شماره ركورد كنفرانس :
3834
عنوان مقاله :
Prediction of density for primary alcohols mixtures using linear and nonlinear methods
پديدآورندگان :
Goodarzi Bentolhoda b.hodagoodarzi@yahoo.com School of Chemistry, Shahrood University of Technology, Shahrood, Iran; , Kalantar Zahra School of Chemistry, Shahrood University of Technology, Shahrood, Iran , Goodarzi Nasser School of Chemistry, Shahrood University of Technology, Shahrood, Iran
كليدواژه :
Density , QSPR , MLR , ANN
عنوان كنفرانس :
نوزدهمين سمينار شيمي فيزيك ايران
چكيده فارسي :
Multiple linear regression (MLR) and artificial neural network models (ANN) were successfully developed for predicting of density for primary alcohol mixtures.

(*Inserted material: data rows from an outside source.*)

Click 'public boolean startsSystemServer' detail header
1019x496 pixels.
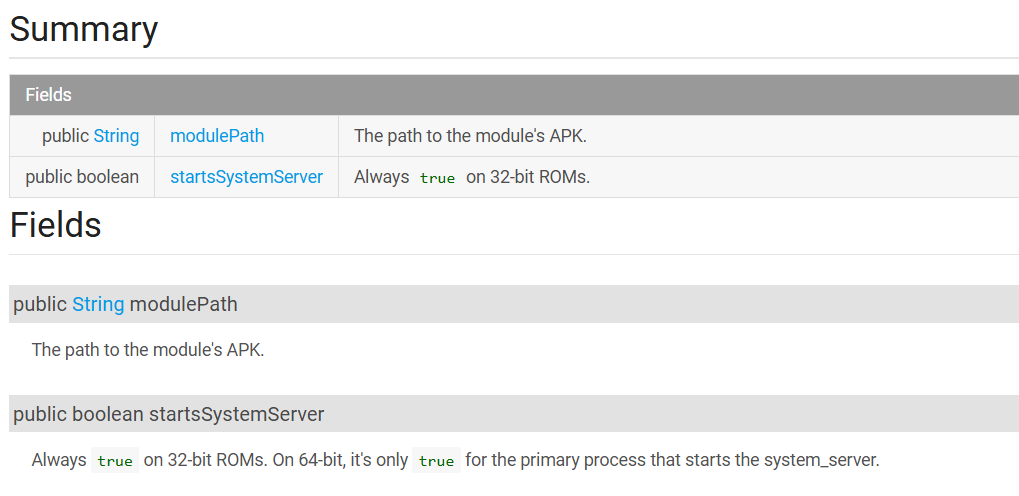coord(514,414)
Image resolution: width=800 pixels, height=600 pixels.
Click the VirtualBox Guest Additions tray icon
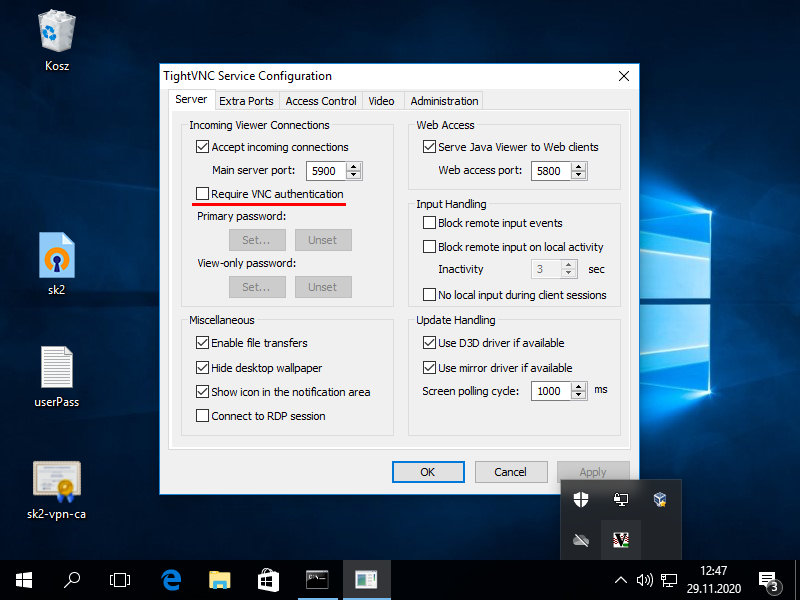(x=660, y=499)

A large number of descriptors were calculated with Dragon software and a subset of calculated descriptors was selected from 18 classes of Dragon descriptors with a stepwise multiple linear regression as a feature selection technique. 5 calculated descriptors and temperature were selected as the most feasible descriptors. After training and optimization of the ANN architectures and parameters, the performance of the model was investigated by the test set. The results obtained using ANN model were compared with the experimental values as well as with those obtained using multiple linear regression (MLR) model. The correlation coefficient (R2) and mean squared error (MSE) for test set with MLR model were 0.9449, 5.091 and those for ANN model were 0.9827 and 4.688, respectively. These results showed the superiority of ANN model over MLR model.